*Task statement*: Find every line below where the string "info" shows up, and copy those lines.

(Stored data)
+++
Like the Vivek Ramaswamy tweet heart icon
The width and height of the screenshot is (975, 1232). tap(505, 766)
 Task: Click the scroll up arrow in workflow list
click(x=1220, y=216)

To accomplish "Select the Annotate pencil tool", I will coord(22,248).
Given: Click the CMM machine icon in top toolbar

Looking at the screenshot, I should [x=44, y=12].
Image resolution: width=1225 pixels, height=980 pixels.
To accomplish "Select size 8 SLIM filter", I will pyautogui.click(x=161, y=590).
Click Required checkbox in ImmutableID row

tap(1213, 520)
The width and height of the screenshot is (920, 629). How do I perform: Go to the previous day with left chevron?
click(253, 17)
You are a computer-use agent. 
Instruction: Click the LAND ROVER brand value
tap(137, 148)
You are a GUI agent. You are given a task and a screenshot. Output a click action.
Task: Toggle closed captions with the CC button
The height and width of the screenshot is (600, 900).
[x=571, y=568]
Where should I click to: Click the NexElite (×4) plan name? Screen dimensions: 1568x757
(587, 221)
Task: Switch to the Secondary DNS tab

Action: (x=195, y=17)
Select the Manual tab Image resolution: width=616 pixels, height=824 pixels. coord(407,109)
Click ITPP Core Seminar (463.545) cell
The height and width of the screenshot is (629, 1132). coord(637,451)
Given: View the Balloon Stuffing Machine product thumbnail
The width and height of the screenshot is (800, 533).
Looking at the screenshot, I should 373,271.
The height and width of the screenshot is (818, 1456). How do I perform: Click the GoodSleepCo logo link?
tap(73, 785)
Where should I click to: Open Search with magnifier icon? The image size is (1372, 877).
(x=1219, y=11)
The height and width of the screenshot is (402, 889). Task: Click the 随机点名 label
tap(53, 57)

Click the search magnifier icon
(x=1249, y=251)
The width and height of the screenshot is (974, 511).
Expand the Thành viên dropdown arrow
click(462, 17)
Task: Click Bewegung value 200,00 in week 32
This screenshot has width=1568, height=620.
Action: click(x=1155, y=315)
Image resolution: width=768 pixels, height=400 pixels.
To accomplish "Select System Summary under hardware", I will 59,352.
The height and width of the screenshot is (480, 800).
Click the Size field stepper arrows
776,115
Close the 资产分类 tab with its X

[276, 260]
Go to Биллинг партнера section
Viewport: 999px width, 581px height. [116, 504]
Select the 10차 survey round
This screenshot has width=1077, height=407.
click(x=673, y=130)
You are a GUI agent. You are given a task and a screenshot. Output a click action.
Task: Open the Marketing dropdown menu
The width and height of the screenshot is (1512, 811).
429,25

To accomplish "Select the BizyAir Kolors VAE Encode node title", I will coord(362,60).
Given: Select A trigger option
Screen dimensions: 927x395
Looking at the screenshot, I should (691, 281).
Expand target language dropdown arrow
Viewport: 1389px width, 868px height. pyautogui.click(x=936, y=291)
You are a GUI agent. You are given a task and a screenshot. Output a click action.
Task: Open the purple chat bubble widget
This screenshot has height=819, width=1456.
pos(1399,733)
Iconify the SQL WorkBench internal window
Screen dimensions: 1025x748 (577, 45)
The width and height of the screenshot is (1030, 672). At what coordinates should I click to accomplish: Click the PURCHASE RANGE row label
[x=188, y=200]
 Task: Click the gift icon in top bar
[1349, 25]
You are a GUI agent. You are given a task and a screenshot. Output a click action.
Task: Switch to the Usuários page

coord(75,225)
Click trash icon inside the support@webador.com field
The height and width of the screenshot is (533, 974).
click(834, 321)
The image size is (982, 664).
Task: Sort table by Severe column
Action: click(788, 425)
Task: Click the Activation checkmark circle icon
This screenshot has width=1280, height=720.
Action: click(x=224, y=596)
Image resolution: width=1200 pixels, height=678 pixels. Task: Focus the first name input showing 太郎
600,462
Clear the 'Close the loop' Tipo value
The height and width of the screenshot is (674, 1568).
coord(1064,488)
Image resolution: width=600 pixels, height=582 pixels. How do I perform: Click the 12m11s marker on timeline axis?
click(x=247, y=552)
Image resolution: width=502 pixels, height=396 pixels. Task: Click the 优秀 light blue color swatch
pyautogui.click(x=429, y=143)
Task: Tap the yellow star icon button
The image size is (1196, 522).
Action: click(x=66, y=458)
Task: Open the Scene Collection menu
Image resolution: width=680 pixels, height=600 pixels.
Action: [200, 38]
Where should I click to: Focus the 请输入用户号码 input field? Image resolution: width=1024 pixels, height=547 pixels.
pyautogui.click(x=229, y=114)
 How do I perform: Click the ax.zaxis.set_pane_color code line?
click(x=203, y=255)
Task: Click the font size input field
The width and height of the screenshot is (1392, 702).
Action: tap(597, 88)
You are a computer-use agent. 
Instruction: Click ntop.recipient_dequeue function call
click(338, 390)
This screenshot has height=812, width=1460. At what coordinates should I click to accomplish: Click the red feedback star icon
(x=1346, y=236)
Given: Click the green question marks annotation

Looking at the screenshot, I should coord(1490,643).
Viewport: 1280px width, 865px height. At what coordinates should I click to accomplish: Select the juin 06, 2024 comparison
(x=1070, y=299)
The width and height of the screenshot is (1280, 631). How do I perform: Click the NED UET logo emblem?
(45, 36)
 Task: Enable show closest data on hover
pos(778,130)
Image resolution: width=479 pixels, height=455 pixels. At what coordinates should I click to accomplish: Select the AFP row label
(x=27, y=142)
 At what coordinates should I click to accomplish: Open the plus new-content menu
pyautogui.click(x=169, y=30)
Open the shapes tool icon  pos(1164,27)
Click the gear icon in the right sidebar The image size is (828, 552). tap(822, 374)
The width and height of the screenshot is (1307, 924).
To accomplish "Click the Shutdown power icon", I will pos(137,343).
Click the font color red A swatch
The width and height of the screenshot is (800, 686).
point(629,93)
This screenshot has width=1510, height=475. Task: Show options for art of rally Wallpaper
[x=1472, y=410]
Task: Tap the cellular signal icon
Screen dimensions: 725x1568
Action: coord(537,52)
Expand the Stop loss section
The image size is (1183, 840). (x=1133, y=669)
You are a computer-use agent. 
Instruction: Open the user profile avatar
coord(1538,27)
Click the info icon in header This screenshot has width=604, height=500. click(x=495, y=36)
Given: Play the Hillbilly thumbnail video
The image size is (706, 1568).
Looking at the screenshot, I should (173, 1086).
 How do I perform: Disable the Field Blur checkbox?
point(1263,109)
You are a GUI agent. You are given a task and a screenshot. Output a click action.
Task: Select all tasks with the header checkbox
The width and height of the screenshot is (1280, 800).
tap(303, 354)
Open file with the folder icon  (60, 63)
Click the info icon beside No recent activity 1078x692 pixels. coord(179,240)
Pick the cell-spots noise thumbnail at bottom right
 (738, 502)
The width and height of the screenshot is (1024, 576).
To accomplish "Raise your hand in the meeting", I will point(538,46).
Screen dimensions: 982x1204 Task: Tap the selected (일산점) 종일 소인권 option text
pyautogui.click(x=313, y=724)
+++
*Result*:
Click the info icon in header This screenshot has width=604, height=500. click(x=495, y=36)
Click the info icon beside No recent activity 1078x692 pixels. coord(179,240)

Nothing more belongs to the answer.